Millions of football fans around the world are gearing up for the World Cup, and cybercriminals are seizing the moment to exploit the heightened interest. Experts at Kaspersky have uncovered various types of scams that mimic official tournament resources or leverage the event for unsafe purposes, putting users' data and finances at significant risk.
On one of the fraudulent websites discovered, users are offered the option to buy tickets for FIFA World Cup matches, with payments accepted in almost any currency. However, after completing the fake registration and payment steps, users risk not only losing money from their bank cards but also exposing sensitive personal data to attackers. The site uses the official colour scheme of the 2026 tournament to mislead users. In addition, the scammers offer ways to contact them, either directly on the site or via messaging apps.

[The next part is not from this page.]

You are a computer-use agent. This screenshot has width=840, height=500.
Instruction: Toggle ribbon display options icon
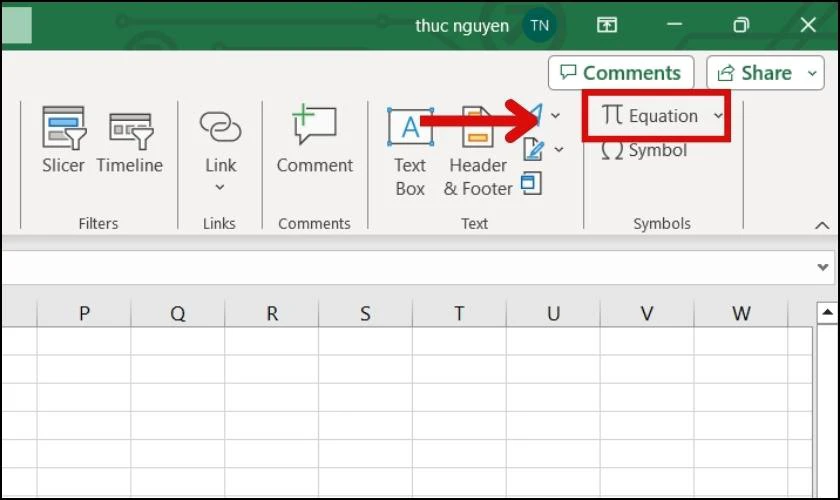[607, 25]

Another website offers users the chance to purchase "official merchandise" for the 2026 tournament, featuring images of mascot plush toys and T-shirts, with a wide selection available for “purchase.” To make the offer more enticing, the site highlights steep discounts. Additionally, to appear more credible, the scammers have added a “Trusted store” badge at the bottom of the page, along with a registration form that requests personal and banking details.
An example of a phishing website offering to “purchase” tickets for the FIFA World Cup.
Another attack scenario involves fraudulent email campaigns, in which attackers attempt to trick users into sending money or click a phishing link. To increase the chances of engagement, the emails feature compelling subject lines and persuasive messaging. In one of the examples identified, fans received emails allegedly sent by official representatives of the event regarding a fake decision from a dispute resolution chamber. The link provided in the email leads to a phishing page.
An example of a fake website prompting users to buy FIFA 2026 merch.
In some cases, users are targeted with scam emails claiming they have “won” a $500,000 grant to cover tickets, flights, and accommodation, followed by instructions to contact the sender to claim the “prize” funds. Kaspersky also reports email spam and unsolicited ads related to the sale of competition-themed merchandise and souvenirs, some of them might turn out to be a scam.
Example of a blocked phishing email.
“Unfortunately, major sporting events that attract large audiences are never overlooked by scammers. Seemingly harmless or even appealing emails can often conceal not only dangerous links and malicious attachments. In some cases, careless interaction with such messages can lead to serious device infections. We recommend that users ignore any suspicious emails and websites to protect their financial assets and keep their devices and personal data secure,” says Anna Lazaricheva, senior spam analyst at Kaspersky.
To avoid falling victim to scam or phishing, Kaspersky advises users to:
- Check the authenticity of websites before entering personal data and only use official webpages. Double-check URL formats and organisations name spellings.
- Always choose official and reputable streaming platforms to protect your personal data from theft and misuse.
- Use a reliable security solution that identifies malicious attachments and blocks phishing links. To ensure advanced cyber protection against increasingly complex phishing threats, Kaspersky actively amplifies its consumer solutions with AI-powered scam protection. In 2025, Kaspersky Premium once again received the annual 'Approved' certification in Anti-phishing tests by the leading testing lab AV-Comparatives, highlighting the product’s strong, AI‑enhanced anti‑phishing capabilities.
- Enable multi-factor authentication and monitor accounts: Activate 2FA on IDs and financial apps, and regularly review statements for unauthorised activity
- Do not trust any links or attachments received by mail; double-check the sender before opening anything.
- Double-check e-shop websites before filling out any information: is the URL correct? Are there any spelling errors or design bugs?